Nonlinear dynamic analysis of an axially moving telescopic mechanism for truss structure bridge inspection vehicle under pedestrian excitation is conducted. The nonlinear equations of motion for the beam-pedestrian system are established utilizing the Hamilton's principle. Based on the nonlinear equations, the linear equations of motion for the beam-cart system are implemented. The solutions to the equations are acquired by applying the Galerkin's method, the Newmark-*β* method in conjunction with the Newton-Raphson interaction method.

Numerical examples are presented to illustrate the differences between the dynamic responses of the telescopic mechanism under pedestrian excitation and corresponding moving cart. The results are concluded as follows:

Compared with that in the beam-cart system, the displacement of the telescopic mechanism in the beam-pedestrian system is smaller especially when the pedestrian is close to the end of the beams.

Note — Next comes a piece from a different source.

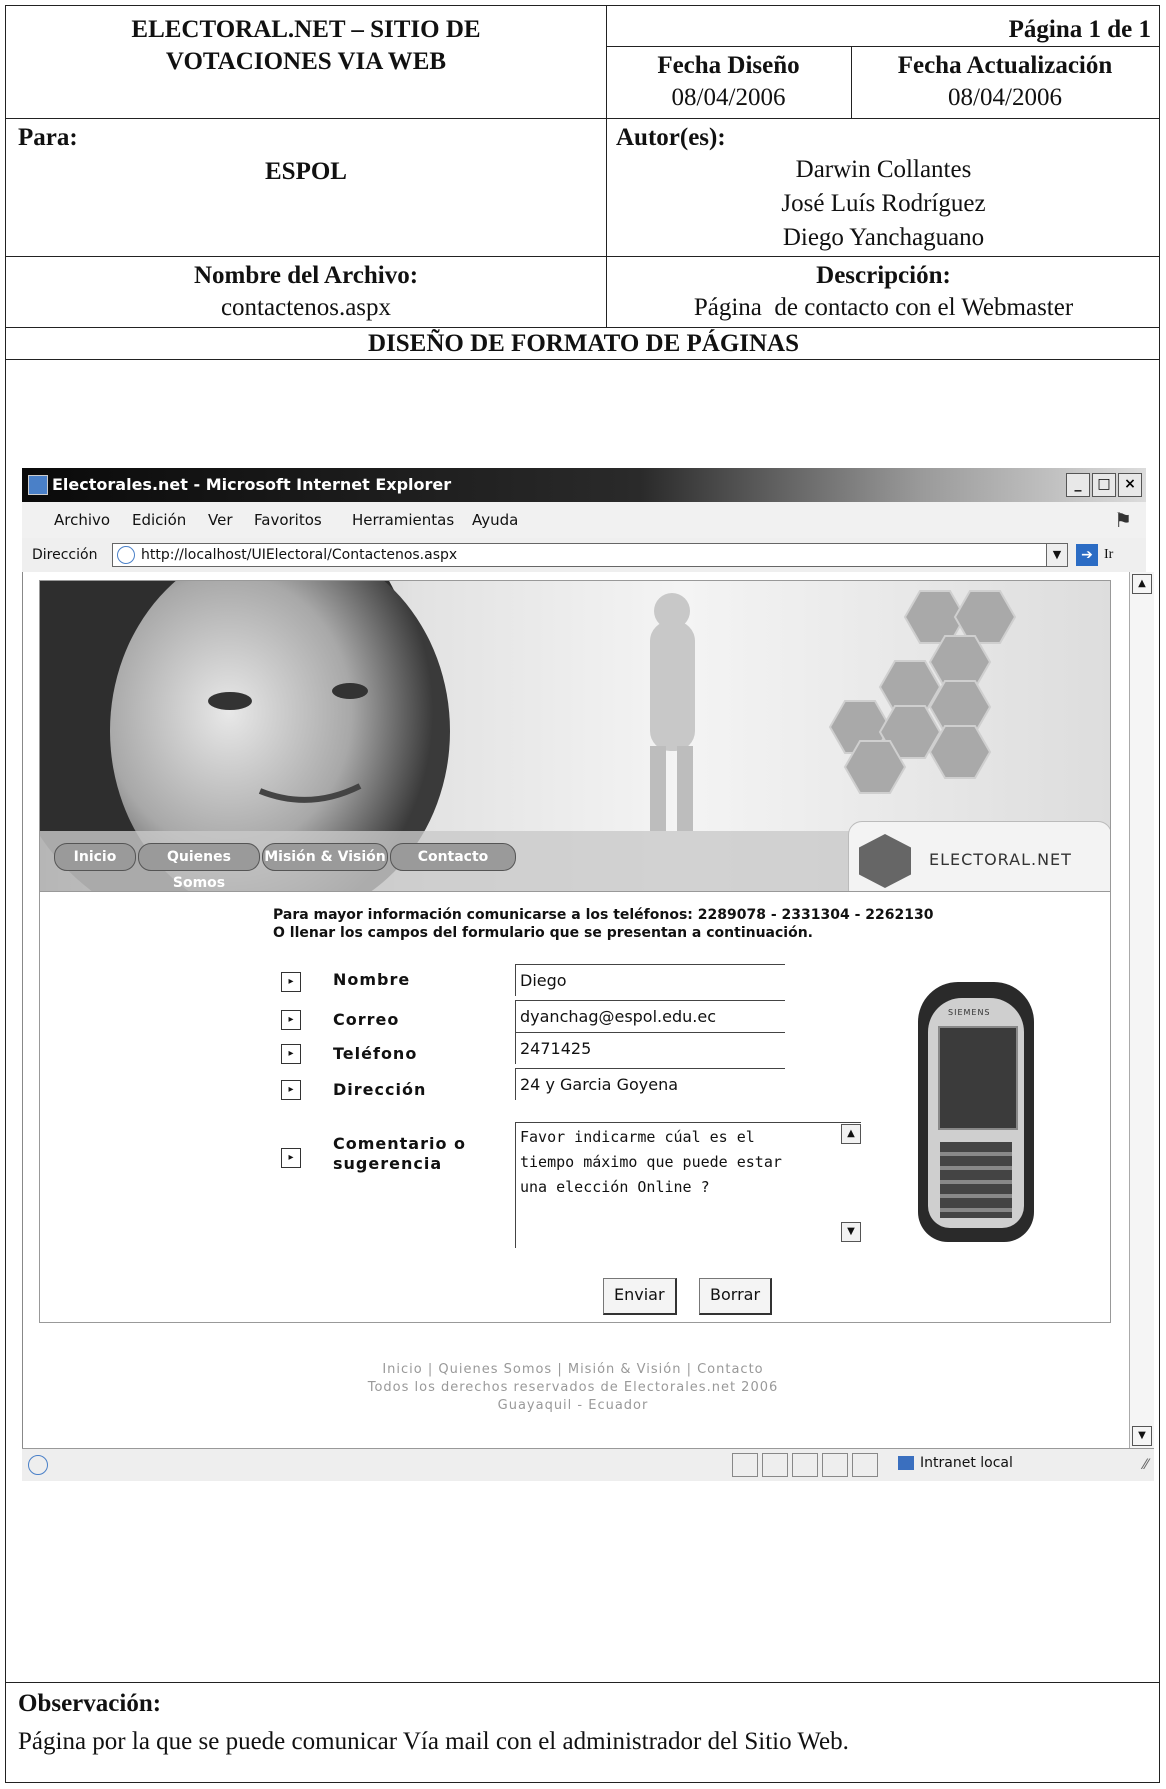 The width and height of the screenshot is (1166, 1789). I want to click on page-number: Página 1 de 1, so click(1080, 30).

The vibration of the telescopic mechanism in the beam-pedestrian system is significantly stronger than that in the beam-cart system when the beam extension is small or when the pedestrian is close to the end of the beams. Nevertheless, the vibrations in the two systems don't differ a lot when the telescopic beam is in large extension and the pedestrian is far away from the beams end.

As a consequence, it can be drawn that simplification of the pedestrian as moving cart may lead to inaccuracy in evaluating the dynamic behaviors of the system. The results can be theoretical support for correctly assessing the stability and further investigations into the telescopic mechanism under multiple pedestrians or more complicated conditions.